RÍO GALLEGOS.— El Mundial de fútbol vuelve a ubicarse como uno de los principales impulsores del mercado global de apuestas deportivas. En ese contexto, especialistas advierten por un fenómeno en crecimiento que también impacta en adolescentes y jóvenes, cada vez más expuestos a plataformas de juego online desde sus teléfonos celulares y, en algunos casos, con acceso a medios de pago familiares sin supervisión.

La preocupación se instala en el marco de la Copa del Mundo 2026, que podría convertirse en el evento deportivo más apostado de la historia. De acuerdo con estimaciones de la industria, el torneo —que por primera vez cuenta con 48 selecciones y 104 partidos— podría superar los 50.000 millones de dólares en apuestas a nivel internacional.

Un crecimiento sostenido del juego online Los antecedentes recientes muestran la dimensión del fenómeno. Durante el Mundial de Qatar 2022, la cantidad de apostadores vinculados al fútbol creció un 106% respecto del mes previo al inicio del torneo, mientras que el volumen de apuestas aumentó alrededor de un 57%, según análisis del sector sobre grandes bases de usuarios.

En paralelo, la expansión del juego online entre jóvenes enciende alertas. Una encuesta nacional dio a conocer que el 16% de las personas de entre 16 y 29 años realiza apuestas por internet, casi el doble del promedio general, ubicado en el 9%. “Se reproducen hábitos del entorno familiar” En diálogo con la Agencia Noticias Argentinas, la psicóloga Clara Raznoszczyk Schejtman advirtió que el acceso temprano a dispositivos electrónicos y la naturalización del juego en la vida cotidiana de los adultos pueden influir en la aparición de estas conductas. “Siempre se recomienda supervisar el uso de pantallas en todas las edades.

Los chicos no pueden manejar libremente estos dispositivos sin acompañamiento de los adultos”, indicó. La especialista indicó que, en muchos casos, los menores replican comportamientos observados en su entorno. “Los chicos empiezan a robarle la tarjeta a los padres para apuestas ilegales desde temprana edad porque una vez vieron cómo el padre usó la tarjeta”, explicó.

El rol de la familia y los límites Raznoszczyk subrayó la importancia del acompañamiento adulto en el uso de la tecnología y advirtió que la mera prohibición no resulta suficiente. “Los adultos tienen que involucrarse. No alcanza con decir que algo está prohibido.

Es necesario ofrecer alternativas atractivas, actividades recreativas, juegos compartidos o espacios de encuentro que resulten interesantes para los chicos”, remarcó.
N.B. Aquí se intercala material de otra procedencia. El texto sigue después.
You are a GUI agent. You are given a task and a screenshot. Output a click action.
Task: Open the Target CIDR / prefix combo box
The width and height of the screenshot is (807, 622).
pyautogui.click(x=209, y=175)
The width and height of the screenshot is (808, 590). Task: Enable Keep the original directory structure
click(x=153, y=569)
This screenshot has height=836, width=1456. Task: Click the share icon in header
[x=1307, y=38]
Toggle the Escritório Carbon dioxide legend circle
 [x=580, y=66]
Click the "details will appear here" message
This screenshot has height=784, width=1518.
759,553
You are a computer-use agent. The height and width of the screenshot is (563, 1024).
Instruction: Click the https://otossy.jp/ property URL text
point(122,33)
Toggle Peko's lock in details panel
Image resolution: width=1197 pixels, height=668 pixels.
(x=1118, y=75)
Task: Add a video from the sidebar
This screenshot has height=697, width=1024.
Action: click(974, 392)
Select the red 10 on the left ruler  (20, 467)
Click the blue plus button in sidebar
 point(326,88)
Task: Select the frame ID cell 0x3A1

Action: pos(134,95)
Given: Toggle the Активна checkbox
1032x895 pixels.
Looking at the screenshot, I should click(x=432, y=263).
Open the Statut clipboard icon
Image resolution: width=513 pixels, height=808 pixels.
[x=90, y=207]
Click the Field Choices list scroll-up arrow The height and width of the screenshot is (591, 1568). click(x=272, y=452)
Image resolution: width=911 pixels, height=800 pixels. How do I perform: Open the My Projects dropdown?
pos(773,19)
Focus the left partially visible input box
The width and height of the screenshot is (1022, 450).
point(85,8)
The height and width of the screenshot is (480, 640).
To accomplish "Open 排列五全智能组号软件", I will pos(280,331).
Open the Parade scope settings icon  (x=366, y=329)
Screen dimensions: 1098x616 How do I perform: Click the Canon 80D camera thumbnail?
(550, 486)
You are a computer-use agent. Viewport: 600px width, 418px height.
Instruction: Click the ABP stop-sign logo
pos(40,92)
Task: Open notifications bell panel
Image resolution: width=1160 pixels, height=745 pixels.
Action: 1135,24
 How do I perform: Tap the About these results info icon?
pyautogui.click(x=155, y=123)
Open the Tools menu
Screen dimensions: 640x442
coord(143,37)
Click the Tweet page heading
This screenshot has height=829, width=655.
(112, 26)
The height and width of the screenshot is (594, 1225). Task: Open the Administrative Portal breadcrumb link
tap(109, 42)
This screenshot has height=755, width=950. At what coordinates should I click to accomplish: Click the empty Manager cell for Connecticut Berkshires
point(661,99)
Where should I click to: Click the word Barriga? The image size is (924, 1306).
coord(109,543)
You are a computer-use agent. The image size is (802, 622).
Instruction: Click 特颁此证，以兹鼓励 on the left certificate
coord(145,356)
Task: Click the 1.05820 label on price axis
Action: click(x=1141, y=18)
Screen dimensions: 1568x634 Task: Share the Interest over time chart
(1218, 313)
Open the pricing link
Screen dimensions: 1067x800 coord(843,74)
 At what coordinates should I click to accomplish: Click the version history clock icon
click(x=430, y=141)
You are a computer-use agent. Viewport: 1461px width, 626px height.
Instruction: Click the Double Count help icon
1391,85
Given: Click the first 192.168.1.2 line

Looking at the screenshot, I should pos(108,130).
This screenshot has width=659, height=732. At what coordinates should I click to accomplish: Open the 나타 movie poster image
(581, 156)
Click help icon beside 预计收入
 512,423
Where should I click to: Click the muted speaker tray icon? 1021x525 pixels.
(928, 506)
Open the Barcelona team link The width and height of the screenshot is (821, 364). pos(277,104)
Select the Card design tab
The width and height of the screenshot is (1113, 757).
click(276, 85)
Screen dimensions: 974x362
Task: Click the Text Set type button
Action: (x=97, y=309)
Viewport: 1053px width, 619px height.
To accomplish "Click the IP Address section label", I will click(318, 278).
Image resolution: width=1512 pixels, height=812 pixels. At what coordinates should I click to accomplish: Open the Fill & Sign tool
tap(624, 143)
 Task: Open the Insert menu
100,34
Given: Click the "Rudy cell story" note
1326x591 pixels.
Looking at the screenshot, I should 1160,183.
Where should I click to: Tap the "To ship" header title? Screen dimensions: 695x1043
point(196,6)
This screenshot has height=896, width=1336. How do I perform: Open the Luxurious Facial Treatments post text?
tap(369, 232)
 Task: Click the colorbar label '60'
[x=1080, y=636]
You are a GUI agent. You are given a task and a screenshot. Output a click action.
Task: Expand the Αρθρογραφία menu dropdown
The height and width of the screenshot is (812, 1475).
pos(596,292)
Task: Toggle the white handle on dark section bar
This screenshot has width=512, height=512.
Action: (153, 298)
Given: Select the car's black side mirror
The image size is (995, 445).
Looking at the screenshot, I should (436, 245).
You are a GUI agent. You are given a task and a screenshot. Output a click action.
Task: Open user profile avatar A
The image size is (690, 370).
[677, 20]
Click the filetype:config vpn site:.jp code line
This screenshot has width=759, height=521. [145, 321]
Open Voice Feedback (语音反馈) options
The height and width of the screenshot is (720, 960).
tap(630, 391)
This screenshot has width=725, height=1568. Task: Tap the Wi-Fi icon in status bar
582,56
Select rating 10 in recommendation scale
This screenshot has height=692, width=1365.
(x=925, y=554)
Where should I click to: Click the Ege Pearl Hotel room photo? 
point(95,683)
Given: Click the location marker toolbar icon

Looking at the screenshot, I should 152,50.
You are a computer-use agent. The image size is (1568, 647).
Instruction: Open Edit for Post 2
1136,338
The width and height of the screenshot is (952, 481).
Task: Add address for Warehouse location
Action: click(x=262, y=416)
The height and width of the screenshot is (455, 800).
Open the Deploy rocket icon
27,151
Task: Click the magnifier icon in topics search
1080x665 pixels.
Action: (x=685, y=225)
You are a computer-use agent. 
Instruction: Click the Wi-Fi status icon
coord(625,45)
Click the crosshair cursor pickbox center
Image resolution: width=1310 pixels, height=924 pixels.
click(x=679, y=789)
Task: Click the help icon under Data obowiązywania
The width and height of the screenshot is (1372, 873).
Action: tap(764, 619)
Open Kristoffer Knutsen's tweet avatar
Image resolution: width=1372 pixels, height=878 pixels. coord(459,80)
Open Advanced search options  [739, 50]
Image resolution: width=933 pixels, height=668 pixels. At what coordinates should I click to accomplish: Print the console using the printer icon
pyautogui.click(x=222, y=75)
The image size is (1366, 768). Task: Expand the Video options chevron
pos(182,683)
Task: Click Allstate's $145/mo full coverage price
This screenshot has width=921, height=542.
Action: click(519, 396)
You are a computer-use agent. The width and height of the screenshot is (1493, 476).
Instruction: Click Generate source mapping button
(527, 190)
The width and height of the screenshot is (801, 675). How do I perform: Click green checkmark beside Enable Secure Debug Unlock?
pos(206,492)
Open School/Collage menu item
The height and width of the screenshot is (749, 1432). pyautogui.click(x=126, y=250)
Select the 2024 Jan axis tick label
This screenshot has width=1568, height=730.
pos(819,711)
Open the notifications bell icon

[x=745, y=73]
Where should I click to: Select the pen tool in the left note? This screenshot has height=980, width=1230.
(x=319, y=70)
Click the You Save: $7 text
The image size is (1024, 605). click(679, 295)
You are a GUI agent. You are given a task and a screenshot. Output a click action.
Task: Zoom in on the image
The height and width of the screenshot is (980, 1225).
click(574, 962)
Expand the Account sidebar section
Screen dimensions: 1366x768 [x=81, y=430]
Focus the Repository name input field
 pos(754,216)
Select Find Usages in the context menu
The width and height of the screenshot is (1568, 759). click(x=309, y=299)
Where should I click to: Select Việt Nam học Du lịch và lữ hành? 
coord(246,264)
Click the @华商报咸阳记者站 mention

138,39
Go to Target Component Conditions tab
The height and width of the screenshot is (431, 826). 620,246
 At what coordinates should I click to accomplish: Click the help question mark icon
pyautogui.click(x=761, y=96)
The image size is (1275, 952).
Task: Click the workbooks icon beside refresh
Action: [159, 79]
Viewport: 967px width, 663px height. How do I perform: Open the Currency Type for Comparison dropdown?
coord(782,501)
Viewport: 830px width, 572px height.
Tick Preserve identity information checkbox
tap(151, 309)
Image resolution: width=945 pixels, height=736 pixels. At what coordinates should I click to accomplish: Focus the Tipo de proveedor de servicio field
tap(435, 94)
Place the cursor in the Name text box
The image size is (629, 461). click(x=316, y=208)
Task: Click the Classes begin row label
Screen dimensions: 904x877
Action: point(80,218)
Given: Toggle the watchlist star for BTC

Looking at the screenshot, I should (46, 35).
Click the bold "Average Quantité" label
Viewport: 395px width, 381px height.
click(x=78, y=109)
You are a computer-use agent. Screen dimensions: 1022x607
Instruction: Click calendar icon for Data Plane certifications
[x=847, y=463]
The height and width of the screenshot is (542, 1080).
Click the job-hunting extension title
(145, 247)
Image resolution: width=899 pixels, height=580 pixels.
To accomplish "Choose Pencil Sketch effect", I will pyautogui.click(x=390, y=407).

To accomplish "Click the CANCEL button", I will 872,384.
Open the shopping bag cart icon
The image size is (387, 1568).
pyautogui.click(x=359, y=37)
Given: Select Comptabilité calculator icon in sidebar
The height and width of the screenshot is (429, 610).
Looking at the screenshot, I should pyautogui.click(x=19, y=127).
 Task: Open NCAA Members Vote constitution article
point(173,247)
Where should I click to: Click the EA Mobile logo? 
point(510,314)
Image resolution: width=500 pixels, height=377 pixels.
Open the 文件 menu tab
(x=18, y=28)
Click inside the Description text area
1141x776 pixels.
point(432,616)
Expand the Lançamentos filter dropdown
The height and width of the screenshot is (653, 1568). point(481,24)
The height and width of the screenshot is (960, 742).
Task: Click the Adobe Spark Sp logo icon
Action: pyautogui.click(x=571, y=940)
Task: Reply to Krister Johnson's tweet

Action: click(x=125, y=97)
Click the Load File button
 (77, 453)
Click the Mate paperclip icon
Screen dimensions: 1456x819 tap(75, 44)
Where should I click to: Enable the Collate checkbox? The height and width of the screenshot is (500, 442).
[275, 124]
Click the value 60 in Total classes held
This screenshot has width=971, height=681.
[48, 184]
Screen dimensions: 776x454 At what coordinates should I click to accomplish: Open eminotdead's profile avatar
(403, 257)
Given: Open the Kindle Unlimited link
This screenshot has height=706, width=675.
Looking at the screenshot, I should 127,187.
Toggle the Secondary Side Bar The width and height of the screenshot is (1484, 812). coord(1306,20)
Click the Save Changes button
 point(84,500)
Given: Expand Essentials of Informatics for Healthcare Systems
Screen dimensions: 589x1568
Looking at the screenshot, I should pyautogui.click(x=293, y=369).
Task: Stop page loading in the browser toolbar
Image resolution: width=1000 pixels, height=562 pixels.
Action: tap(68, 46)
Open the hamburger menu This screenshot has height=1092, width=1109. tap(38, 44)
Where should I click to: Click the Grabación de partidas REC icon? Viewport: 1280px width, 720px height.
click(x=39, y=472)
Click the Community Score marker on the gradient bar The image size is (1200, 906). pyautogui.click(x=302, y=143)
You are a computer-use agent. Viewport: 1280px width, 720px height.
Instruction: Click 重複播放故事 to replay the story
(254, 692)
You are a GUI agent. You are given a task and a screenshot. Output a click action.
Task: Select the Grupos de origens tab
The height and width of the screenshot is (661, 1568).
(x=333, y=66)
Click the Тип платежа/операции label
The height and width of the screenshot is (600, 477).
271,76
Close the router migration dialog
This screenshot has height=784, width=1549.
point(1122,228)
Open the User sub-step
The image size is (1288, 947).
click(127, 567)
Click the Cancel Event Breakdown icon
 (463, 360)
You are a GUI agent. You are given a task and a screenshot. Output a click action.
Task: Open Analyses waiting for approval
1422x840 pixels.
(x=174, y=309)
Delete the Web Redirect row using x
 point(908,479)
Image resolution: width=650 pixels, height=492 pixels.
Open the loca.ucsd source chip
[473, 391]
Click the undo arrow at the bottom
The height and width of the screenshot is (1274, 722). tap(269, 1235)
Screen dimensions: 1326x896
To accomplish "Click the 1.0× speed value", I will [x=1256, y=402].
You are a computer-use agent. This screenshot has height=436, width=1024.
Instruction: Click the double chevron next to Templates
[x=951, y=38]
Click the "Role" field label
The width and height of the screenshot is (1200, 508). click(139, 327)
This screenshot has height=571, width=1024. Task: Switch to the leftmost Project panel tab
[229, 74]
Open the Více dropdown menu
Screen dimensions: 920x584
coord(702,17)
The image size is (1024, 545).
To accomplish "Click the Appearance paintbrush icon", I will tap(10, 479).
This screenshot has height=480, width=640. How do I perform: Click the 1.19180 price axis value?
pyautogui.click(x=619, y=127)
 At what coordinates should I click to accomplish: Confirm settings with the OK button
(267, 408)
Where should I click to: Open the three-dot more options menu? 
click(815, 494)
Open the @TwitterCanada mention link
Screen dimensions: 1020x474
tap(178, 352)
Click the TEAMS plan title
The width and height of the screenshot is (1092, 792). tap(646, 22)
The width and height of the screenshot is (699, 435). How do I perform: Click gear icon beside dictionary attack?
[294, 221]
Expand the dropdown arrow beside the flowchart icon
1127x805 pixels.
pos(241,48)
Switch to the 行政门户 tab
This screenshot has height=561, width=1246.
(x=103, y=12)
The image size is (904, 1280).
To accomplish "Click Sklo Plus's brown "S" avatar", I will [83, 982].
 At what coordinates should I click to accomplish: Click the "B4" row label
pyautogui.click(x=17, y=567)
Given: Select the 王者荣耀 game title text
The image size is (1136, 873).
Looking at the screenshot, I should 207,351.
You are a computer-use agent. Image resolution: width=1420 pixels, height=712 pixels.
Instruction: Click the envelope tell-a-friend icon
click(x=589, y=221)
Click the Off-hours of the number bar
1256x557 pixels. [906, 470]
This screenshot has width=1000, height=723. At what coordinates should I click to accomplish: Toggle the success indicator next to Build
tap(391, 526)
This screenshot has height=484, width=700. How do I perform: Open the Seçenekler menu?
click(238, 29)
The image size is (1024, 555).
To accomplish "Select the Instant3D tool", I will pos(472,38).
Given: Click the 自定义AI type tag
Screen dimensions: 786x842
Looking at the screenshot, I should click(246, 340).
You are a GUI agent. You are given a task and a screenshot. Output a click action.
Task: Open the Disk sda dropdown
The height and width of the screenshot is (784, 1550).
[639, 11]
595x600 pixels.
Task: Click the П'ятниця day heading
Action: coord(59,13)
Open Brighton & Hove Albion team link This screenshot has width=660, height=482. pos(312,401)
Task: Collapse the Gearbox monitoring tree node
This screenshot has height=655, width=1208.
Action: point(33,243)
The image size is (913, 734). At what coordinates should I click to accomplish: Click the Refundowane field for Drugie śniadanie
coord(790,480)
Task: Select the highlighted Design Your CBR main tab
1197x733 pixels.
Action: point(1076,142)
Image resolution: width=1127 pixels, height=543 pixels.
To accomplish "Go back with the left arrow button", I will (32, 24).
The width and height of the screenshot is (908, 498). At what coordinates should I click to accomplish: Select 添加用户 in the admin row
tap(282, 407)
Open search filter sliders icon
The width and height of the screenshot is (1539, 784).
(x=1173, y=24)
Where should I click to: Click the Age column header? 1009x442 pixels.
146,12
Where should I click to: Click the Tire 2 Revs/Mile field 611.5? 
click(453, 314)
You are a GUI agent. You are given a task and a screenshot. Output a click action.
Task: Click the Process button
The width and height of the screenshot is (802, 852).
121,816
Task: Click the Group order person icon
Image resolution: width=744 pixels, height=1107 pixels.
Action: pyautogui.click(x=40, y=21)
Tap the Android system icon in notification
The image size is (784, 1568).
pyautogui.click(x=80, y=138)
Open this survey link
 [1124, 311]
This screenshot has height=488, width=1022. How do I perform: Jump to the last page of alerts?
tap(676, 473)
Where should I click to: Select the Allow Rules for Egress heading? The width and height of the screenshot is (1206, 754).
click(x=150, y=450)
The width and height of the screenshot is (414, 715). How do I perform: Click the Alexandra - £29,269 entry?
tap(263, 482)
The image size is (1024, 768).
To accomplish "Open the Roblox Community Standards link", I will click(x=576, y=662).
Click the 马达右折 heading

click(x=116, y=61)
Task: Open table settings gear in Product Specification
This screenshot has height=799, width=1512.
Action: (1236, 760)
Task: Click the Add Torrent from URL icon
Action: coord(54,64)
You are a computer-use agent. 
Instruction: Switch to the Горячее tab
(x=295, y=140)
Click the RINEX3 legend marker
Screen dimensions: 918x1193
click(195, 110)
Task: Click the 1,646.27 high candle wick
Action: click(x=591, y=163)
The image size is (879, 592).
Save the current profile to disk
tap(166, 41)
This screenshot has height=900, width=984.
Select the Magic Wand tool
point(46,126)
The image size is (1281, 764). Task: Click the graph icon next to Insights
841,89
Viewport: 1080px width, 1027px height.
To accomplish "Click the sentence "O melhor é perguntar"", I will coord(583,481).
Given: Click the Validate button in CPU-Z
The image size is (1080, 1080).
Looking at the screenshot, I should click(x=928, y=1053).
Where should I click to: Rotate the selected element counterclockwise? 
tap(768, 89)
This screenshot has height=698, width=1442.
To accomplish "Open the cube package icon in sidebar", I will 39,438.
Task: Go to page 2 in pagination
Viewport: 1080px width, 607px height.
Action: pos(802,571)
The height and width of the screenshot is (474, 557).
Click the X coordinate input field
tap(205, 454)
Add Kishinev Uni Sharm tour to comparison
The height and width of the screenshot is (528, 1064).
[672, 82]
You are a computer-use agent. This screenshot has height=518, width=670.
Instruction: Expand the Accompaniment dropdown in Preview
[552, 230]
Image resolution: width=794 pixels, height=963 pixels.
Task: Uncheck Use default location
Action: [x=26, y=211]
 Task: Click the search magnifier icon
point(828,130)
También alertó sobre el impacto de la exposición temprana y sostenida a pantallas. “Muchos chicos pierden interés rápidamente por propuestas más simples porque están acostumbrados a niveles de estimulación mucho más altos”, indicó.

Prevención y control digital Entre las recomendaciones, la especialista destacó la necesidad de reforzar los controles parentales y promover un mayor conocimiento de las actividades digitales de adolescentes dentro del hogar. “La privacidad debe construirse desde la confianza, pero los padres tienen que poder intervenir si detectan alguna situación preocupante”, aseveró. Finalmente, advirtió que el uso excesivo de plataformas digitales puede vincularse a problemas de ansiedad, dificultades en la comunicación y menor desarrollo de habilidades de reflexión y simbolización, lo que plantea nuevos desafíos para las familias frente al avance del entorno digital.